The __init__.py file is a special placeholder file that designates a directory as a "python package". This prevents directories with a common name, such as 'string', from unintentionally hiding valid modules that occur later on the module search path. In the simplest case, __init__.py can just be an empty file, but it can also execute initialization code for the package or set the __all__ variable. For more about the special __init__.py file, see Python Packages

Part B: fib

Within the numseq package, create a module named fib.py. Within the fib module, define a single function, fib(n), that returns the nth Fibonacci number. The first 10 terms of the Fibonacci sequence are

[0, 1, 1, 2, 3, 5, 8, 13, 21, 34 ...]

Make sure that your fib(n) function correctly handles values of n <= 0. If you choose to implement fib(n) as a recursive function, your code will have problems if it does not handle valus of n <= 0.

Part C: geo

Within the numseq package, create a module named geo.py. Within this geo module, define 3 functions:

• square(n): Returns the nth term of the numbers that can be arranged into square geometric shapes [1, 4, 9, 16, 25 ... ]
  
  

• triangle(n) : Returns the nth term of the numbers that can be arranged in triangular geometric shapes [1, 3, 6, 10, 15, 21, 28, 36, 45, 55 ... ]
  
  

• cube(n): Returns the nth term of the numbers that can be arranged as symmetric cube shapes [1, 8, 27, 64 ...]
  
  

Part D: prime

Finally, create a module named prime.py within the numseq package. Define the following functions:

• primes(n): Returns a list of all prime numbers less than n
• is_prime(m): Returns a boolean indicating whether m is a prime number

Testing

• NOTE: The tests are provided in this assignment. You do not have to modify any of the tests or move test files or folders, even if they have some "TODOs" inside. Those comments are for our curriculum devs!
• Try out the VS Code built-in test discovery feature to run and debug individual tests.

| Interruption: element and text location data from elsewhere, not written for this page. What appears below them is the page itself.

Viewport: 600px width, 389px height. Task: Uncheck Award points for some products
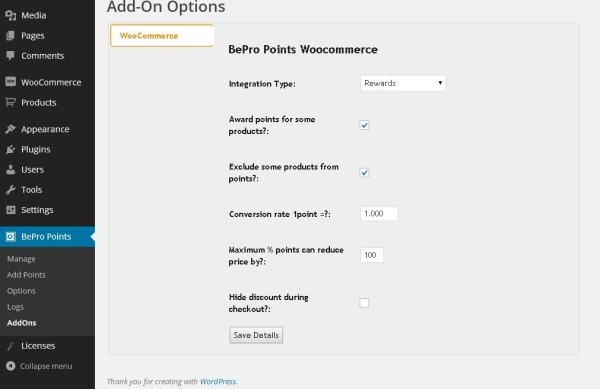tap(364, 125)
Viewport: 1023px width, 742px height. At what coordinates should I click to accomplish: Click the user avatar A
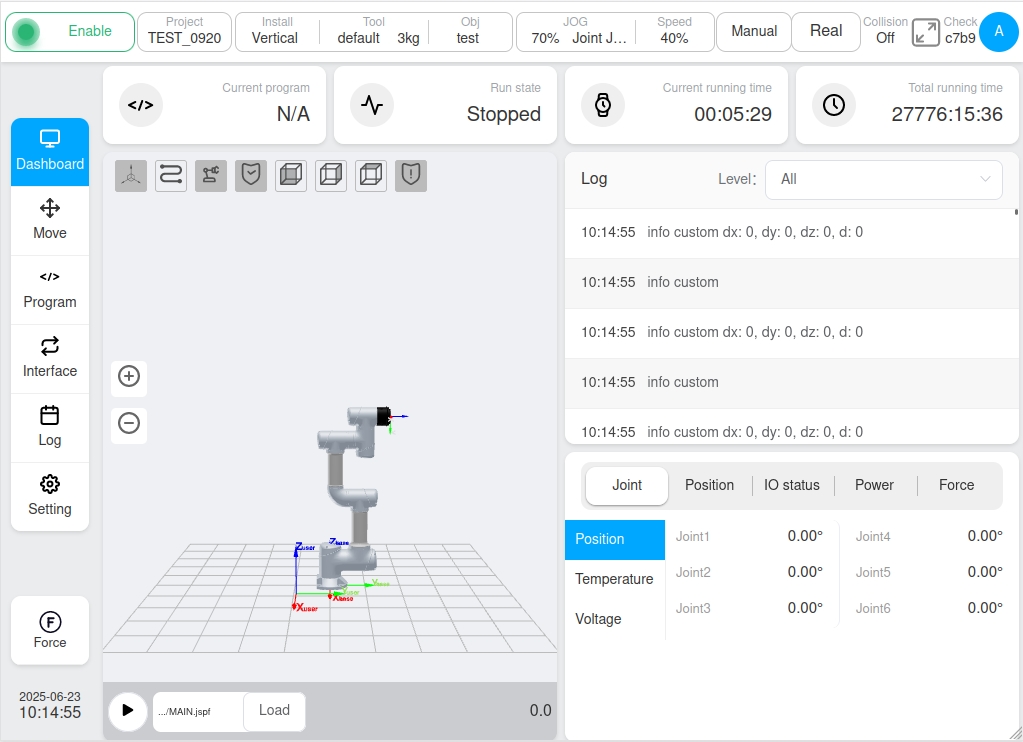998,31
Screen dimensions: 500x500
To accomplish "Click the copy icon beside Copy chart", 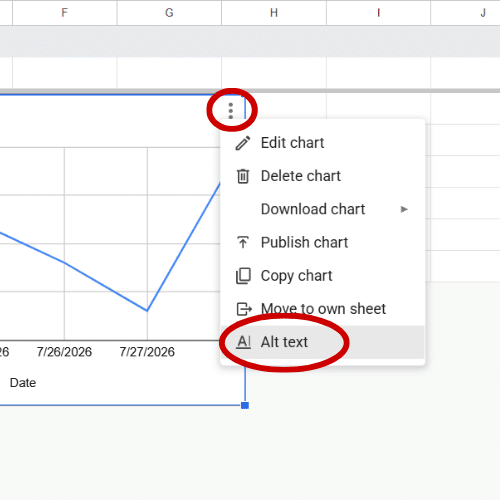I will [243, 276].
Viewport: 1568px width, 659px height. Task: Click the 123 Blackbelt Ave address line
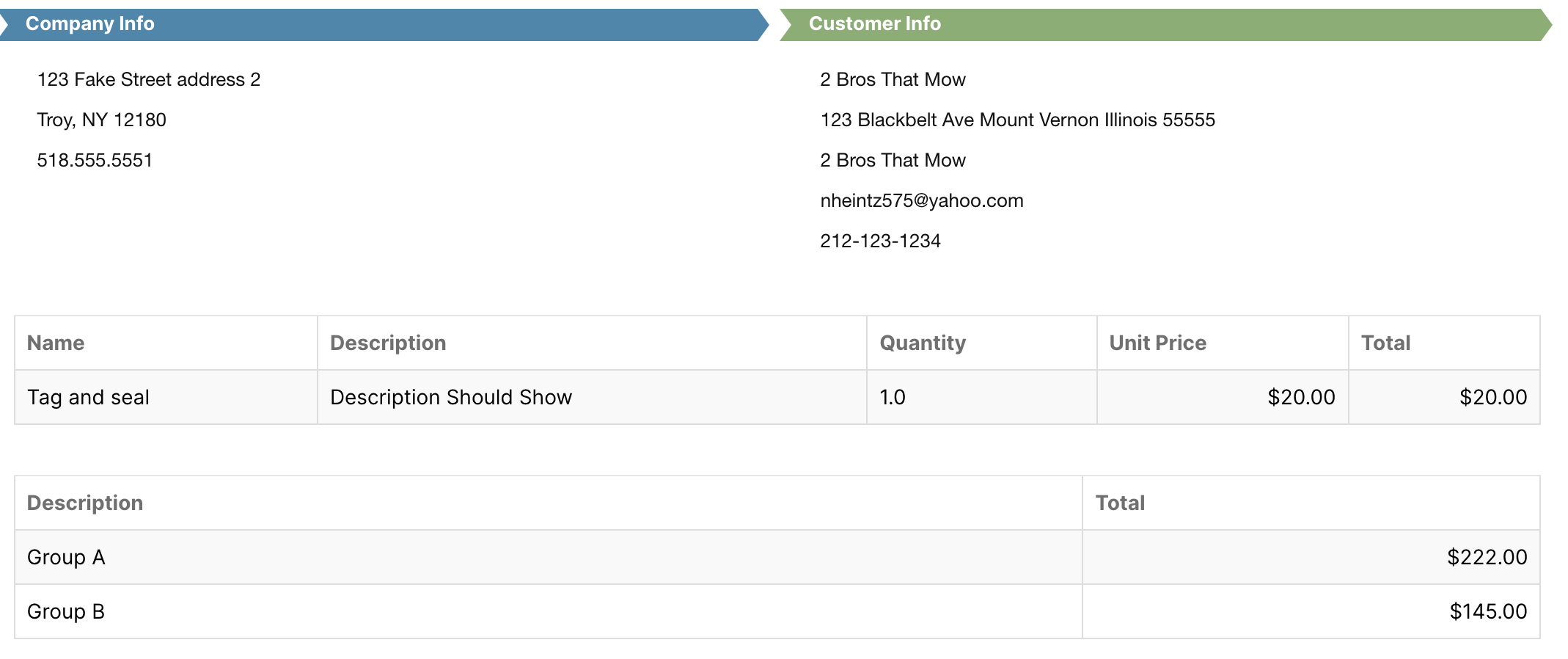1018,120
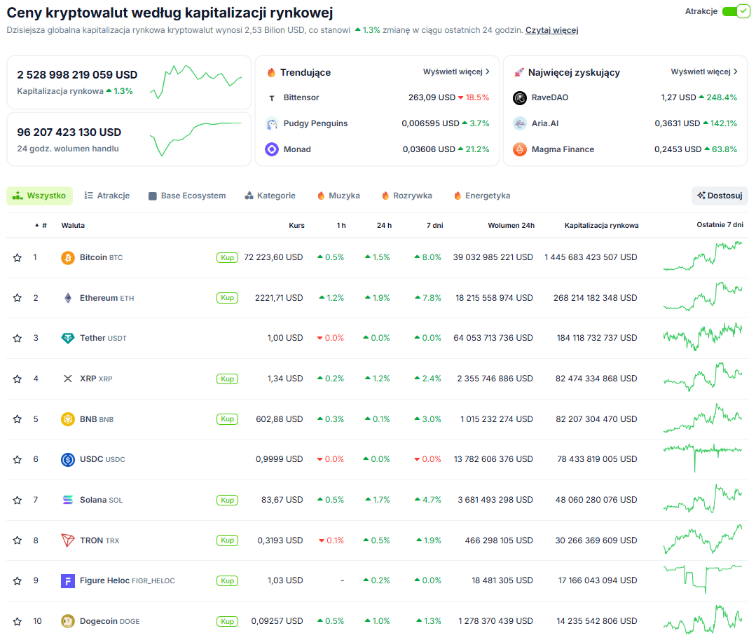Screen dimensions: 756x644
Task: Add XRP to favorites with star
Action: [17, 379]
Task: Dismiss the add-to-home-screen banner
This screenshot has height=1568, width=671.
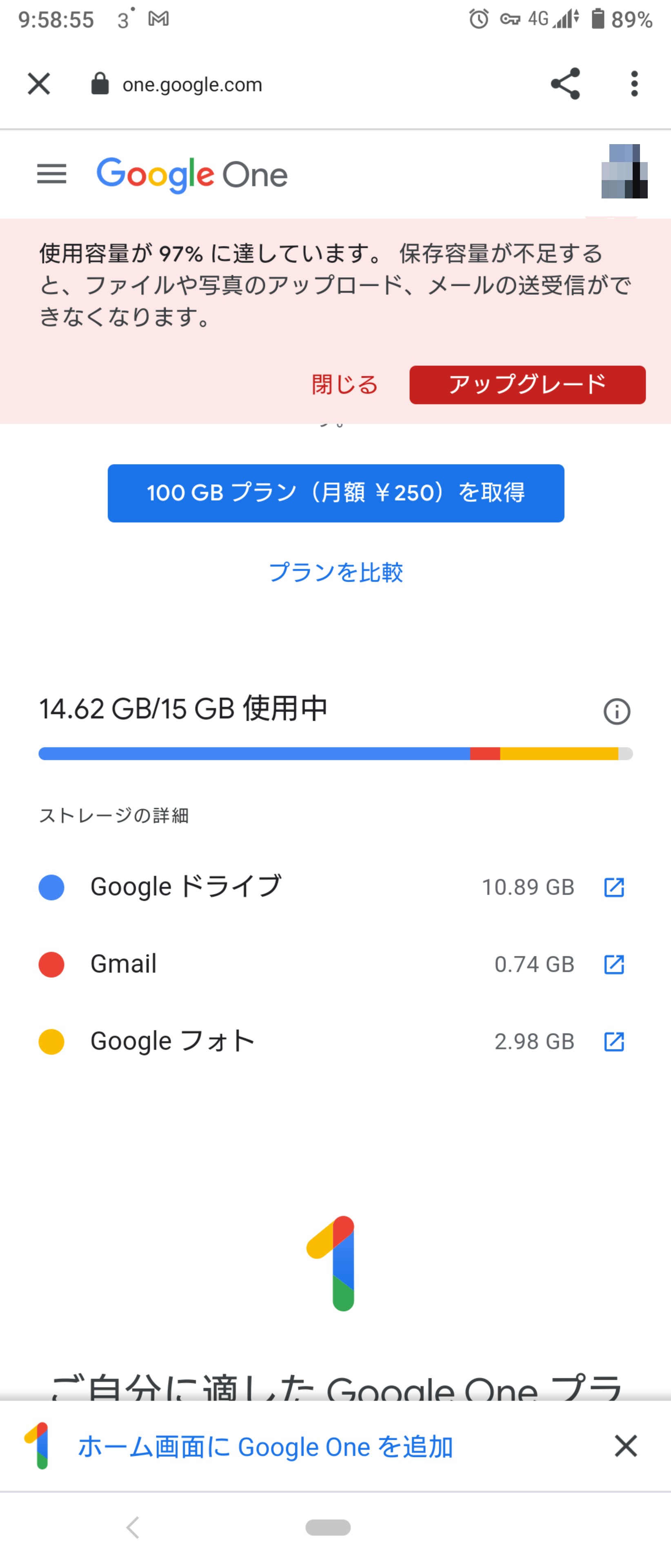Action: pyautogui.click(x=625, y=1446)
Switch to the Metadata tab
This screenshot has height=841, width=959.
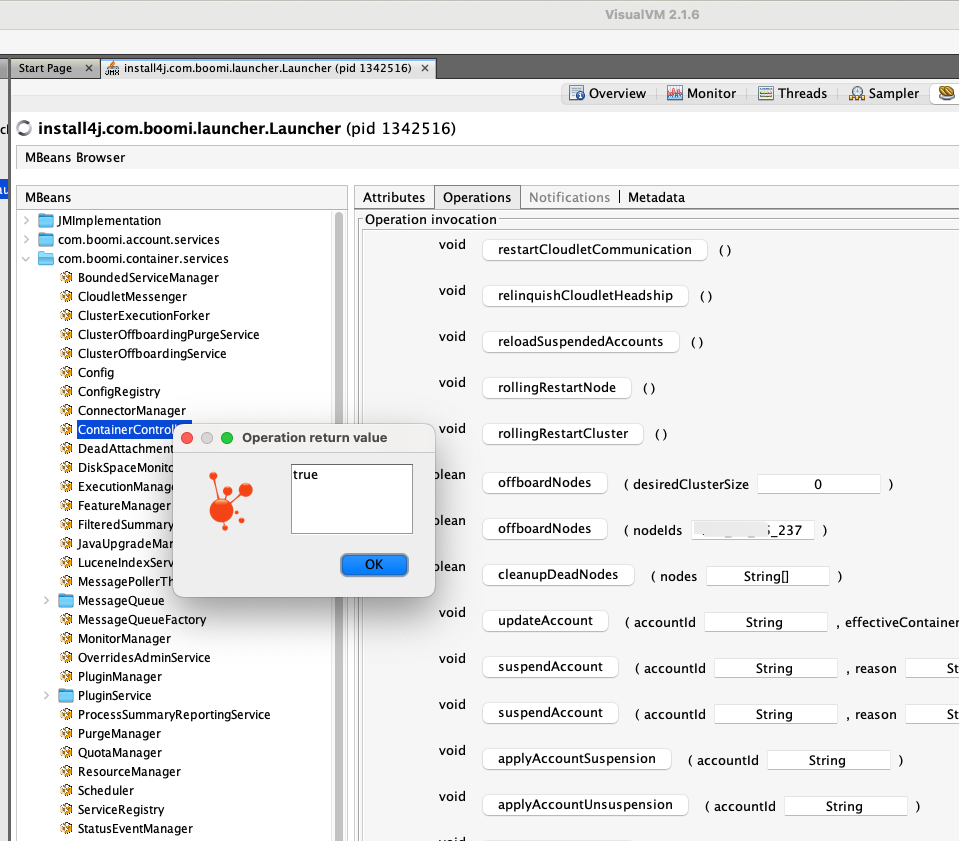pos(656,197)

Please read this article to enable this feature in your VS Code. You can view the test output in the OUTPUT tab of your integrated terminal window by selecting the "Python Test Log" dropdown.
• Alternately, you can run the tests from the command line. To discover and run all tests:

% python -m unittest discover

• To run only one test (in this case, the prime test):

% python -m unittest test_numseq.TestNumseq.test_prime

• Performance timing tests: These tests are included in the test suite, but your solution is not required to pass these timing performance tests. Consider them to be "stretch goals" to see if you can write a performant algorithm.

• Your solution should pass all of the non timing-related tests, including the docstring tests.

PR (Pull Request) Workflow for this assignment

1. Fork this repository into your own personal GitHub account.
2. Clone your own repo to your local development machine.
3. Create a separate branch named dev and checkout the branch.
4. Commit your changes, then git push the branch back to your own GitHub account.
5. From your own GitHub repo, create a pull request (PR) from your dev branch back to your own master.
6. Copy/Paste the URL link to your PR as your assignment submission.
7. Your grader will post code review comments inline within your pull request in your GitHub account. Be sure to respond to any comments and make requested changes. RESUBMIT a new link to your PR after making changes. This is the code review iteration cycle.